What do the lines say from the start of the entries through the one containing "Task: Click the delete icon in the top right"? Repeat them exactly.
==========
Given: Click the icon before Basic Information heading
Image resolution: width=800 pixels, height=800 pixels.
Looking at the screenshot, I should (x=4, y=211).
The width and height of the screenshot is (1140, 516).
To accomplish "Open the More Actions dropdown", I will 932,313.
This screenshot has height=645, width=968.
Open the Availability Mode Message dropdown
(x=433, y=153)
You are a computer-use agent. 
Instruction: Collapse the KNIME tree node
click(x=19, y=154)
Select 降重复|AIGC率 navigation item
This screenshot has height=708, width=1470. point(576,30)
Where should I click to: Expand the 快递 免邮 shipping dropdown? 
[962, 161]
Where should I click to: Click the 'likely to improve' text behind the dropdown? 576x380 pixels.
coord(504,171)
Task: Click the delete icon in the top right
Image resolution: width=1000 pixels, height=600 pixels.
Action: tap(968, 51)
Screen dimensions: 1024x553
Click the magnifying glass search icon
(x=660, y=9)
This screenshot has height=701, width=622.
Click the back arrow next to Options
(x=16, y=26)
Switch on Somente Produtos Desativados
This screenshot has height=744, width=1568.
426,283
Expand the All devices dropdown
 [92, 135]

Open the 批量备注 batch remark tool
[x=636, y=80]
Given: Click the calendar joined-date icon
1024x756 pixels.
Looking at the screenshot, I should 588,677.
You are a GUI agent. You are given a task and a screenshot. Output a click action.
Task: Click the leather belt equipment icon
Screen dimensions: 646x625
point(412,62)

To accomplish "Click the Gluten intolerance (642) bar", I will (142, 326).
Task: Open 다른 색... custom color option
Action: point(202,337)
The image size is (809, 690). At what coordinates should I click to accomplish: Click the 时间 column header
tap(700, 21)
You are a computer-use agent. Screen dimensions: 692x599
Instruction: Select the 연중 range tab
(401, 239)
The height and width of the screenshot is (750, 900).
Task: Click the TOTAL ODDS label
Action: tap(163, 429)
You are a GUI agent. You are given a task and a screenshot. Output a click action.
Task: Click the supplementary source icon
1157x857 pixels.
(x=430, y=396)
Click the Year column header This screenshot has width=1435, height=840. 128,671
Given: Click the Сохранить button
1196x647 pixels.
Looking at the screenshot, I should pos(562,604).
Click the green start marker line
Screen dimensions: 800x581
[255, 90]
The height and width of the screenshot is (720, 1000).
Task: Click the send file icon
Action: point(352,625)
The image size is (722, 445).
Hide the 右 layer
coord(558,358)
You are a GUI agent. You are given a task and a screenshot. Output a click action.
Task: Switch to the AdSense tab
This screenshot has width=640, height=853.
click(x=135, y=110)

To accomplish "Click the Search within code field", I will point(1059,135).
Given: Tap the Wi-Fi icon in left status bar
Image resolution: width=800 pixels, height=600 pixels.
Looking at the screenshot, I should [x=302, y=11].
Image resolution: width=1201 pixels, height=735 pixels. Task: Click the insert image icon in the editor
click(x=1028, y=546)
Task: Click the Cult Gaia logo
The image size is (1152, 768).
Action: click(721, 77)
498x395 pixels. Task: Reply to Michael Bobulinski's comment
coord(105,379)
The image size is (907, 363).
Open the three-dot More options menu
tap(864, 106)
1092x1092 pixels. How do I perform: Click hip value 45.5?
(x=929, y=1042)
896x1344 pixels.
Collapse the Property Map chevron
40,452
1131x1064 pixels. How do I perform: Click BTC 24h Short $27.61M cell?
==========
WRITTEN REPLY
Given: Click the icon before Basic Information heading
Image resolution: width=800 pixels, height=800 pixels.
Looking at the screenshot, I should (x=4, y=211).
The width and height of the screenshot is (1140, 516).
To accomplish "Open the More Actions dropdown", I will 932,313.
This screenshot has height=645, width=968.
Open the Availability Mode Message dropdown
(x=433, y=153)
You are a computer-use agent. 
Instruction: Collapse the KNIME tree node
click(x=19, y=154)
Select 降重复|AIGC率 navigation item
This screenshot has height=708, width=1470. point(576,30)
Where should I click to: Expand the 快递 免邮 shipping dropdown? 
[962, 161]
Where should I click to: Click the 'likely to improve' text behind the dropdown? 576x380 pixels.
coord(504,171)
Task: Click the delete icon in the top right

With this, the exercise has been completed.